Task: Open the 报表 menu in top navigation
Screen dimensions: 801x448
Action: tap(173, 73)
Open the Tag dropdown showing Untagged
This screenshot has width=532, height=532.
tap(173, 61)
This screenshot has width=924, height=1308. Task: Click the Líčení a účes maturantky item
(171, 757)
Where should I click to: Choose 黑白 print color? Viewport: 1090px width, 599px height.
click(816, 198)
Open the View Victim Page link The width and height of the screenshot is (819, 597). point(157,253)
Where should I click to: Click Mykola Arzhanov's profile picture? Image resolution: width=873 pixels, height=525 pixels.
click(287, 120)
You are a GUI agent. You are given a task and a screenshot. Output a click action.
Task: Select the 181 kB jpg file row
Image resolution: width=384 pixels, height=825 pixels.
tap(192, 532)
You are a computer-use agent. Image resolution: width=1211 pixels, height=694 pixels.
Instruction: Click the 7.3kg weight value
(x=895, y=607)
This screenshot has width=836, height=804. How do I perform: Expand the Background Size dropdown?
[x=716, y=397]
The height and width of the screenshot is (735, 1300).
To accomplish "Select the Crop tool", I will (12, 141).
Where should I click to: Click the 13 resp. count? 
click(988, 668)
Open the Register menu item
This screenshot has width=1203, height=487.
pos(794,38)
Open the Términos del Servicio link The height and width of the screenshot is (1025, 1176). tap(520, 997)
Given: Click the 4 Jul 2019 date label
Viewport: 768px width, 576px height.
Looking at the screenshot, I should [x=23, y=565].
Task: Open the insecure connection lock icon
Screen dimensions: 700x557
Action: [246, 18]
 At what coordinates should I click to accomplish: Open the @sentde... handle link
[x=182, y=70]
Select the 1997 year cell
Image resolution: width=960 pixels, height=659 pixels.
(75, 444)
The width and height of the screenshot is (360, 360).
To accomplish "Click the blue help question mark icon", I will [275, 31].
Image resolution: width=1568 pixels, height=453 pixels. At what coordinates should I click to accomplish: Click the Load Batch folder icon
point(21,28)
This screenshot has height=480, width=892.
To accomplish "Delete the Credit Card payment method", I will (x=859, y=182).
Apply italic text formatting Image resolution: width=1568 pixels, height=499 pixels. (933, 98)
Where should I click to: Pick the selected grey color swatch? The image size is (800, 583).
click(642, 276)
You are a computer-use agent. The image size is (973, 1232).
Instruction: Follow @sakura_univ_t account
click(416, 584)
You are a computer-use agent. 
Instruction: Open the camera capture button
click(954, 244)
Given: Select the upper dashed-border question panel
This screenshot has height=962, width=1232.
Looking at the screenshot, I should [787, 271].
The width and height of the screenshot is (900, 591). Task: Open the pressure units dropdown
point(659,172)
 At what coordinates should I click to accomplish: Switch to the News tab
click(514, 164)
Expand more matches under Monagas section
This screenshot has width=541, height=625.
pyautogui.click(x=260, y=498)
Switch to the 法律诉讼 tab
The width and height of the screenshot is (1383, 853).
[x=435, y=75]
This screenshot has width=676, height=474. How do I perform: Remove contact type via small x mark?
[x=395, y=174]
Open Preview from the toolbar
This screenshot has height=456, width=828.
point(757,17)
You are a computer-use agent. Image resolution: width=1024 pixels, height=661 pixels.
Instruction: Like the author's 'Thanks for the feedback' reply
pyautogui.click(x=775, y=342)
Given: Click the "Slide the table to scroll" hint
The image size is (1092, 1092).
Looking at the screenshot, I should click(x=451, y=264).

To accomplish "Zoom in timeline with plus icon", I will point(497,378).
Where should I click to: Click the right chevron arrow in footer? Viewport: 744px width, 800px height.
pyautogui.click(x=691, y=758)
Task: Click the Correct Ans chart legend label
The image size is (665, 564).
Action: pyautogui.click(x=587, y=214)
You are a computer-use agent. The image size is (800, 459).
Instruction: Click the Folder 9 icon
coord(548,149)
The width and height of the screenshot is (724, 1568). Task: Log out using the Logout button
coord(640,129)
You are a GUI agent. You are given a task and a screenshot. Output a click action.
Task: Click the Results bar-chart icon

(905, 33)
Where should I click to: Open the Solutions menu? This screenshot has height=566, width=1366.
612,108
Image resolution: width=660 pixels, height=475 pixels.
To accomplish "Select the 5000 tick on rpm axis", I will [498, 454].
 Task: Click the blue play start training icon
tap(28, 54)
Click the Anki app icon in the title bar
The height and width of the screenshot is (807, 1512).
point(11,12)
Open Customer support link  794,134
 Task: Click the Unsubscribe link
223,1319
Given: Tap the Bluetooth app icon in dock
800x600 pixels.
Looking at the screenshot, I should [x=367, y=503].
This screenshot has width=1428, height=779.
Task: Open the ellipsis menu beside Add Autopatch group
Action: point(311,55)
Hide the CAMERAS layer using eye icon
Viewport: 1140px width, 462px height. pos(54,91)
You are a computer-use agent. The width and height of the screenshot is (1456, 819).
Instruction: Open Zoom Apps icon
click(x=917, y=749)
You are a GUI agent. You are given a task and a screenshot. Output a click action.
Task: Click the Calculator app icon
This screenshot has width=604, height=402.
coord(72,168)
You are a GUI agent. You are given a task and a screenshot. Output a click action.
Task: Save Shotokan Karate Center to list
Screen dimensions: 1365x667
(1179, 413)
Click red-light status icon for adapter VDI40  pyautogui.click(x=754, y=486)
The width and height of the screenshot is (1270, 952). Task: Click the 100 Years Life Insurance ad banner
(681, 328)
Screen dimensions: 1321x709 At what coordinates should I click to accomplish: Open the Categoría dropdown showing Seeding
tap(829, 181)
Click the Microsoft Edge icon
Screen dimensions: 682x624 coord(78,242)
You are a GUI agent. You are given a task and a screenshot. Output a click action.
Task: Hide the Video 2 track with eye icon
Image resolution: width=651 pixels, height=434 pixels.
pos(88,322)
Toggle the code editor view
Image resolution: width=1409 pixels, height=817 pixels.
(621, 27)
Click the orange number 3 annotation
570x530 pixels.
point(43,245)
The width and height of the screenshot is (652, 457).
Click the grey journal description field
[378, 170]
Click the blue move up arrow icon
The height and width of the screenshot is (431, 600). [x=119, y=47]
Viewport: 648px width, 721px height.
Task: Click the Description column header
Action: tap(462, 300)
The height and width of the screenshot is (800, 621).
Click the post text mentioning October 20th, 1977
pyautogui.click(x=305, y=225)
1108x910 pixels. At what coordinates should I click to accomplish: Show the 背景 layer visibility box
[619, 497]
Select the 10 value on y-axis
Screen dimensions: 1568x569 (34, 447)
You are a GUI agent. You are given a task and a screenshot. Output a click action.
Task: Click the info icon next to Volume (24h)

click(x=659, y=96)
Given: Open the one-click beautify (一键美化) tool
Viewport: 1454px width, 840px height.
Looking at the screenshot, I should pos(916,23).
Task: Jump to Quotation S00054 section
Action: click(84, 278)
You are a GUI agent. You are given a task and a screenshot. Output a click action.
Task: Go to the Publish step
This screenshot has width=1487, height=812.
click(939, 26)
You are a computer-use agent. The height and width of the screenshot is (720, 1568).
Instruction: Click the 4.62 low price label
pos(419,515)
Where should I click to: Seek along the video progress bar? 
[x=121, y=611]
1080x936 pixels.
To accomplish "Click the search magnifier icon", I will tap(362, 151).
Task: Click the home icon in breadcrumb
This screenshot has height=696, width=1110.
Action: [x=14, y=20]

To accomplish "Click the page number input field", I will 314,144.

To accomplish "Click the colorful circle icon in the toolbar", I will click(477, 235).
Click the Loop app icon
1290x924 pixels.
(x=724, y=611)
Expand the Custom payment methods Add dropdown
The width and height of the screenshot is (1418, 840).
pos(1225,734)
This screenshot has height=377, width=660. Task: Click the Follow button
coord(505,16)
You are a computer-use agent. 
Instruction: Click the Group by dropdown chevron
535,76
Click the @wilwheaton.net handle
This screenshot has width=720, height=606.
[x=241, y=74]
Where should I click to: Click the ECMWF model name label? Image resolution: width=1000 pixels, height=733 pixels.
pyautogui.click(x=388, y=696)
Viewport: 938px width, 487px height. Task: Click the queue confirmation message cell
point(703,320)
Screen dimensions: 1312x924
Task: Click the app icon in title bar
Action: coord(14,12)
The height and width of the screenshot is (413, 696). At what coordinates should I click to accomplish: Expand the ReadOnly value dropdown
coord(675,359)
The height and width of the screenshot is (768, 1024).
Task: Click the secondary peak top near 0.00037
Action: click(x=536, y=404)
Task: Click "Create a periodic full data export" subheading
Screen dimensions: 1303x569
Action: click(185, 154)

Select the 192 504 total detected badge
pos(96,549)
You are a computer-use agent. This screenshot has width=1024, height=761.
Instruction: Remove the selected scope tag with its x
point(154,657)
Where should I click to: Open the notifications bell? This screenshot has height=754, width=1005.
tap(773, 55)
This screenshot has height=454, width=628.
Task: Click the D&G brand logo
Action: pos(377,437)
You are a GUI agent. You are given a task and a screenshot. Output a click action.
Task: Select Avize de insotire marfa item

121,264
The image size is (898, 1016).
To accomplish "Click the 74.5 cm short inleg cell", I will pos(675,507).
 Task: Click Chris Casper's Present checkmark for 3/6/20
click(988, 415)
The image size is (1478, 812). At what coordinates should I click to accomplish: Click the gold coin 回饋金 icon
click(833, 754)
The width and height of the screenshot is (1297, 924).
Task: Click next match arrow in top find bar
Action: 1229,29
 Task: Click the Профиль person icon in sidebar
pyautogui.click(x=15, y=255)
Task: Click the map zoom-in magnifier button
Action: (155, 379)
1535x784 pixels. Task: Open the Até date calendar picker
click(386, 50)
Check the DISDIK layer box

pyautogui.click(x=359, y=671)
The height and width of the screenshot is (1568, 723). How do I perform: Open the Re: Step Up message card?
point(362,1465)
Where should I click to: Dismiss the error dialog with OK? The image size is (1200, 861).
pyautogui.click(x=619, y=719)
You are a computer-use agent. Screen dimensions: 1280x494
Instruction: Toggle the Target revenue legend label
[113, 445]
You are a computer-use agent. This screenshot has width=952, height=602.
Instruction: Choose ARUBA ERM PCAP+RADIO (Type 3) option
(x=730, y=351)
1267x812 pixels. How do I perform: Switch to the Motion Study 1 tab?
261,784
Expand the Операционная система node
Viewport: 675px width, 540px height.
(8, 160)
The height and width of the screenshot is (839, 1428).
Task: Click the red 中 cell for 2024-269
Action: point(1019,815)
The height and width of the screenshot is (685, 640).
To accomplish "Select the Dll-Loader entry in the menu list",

★ ★ ★

What is needed
Could you return exactly the stretch of the data above that starts at the line with "Switch to the 法律诉讼 tab" and ends at the line with "Image resolution: width=660", both lines included?

Response box
Switch to the 法律诉讼 tab
The width and height of the screenshot is (1383, 853).
[x=435, y=75]
This screenshot has width=676, height=474. How do I perform: Remove contact type via small x mark?
[x=395, y=174]
Open Preview from the toolbar
This screenshot has height=456, width=828.
point(757,17)
You are a computer-use agent. Image resolution: width=1024 pixels, height=661 pixels.
Instruction: Like the author's 'Thanks for the feedback' reply
pyautogui.click(x=775, y=342)
Given: Click the "Slide the table to scroll" hint
The image size is (1092, 1092).
Looking at the screenshot, I should click(x=451, y=264).

To accomplish "Zoom in timeline with plus icon", I will point(497,378).
Where should I click to: Click the right chevron arrow in footer? Viewport: 744px width, 800px height.
pyautogui.click(x=691, y=758)
Task: Click the Correct Ans chart legend label
The image size is (665, 564).
Action: pyautogui.click(x=587, y=214)
You are a computer-use agent. The image size is (800, 459).
Instruction: Click the Folder 9 icon
coord(548,149)
The width and height of the screenshot is (724, 1568). Task: Log out using the Logout button
coord(640,129)
You are a GUI agent. You are given a task and a screenshot. Output a click action.
Task: Click the Results bar-chart icon

(905, 33)
Where should I click to: Open the Solutions menu? This screenshot has height=566, width=1366.
612,108
Image resolution: width=660 pixels, height=475 pixels.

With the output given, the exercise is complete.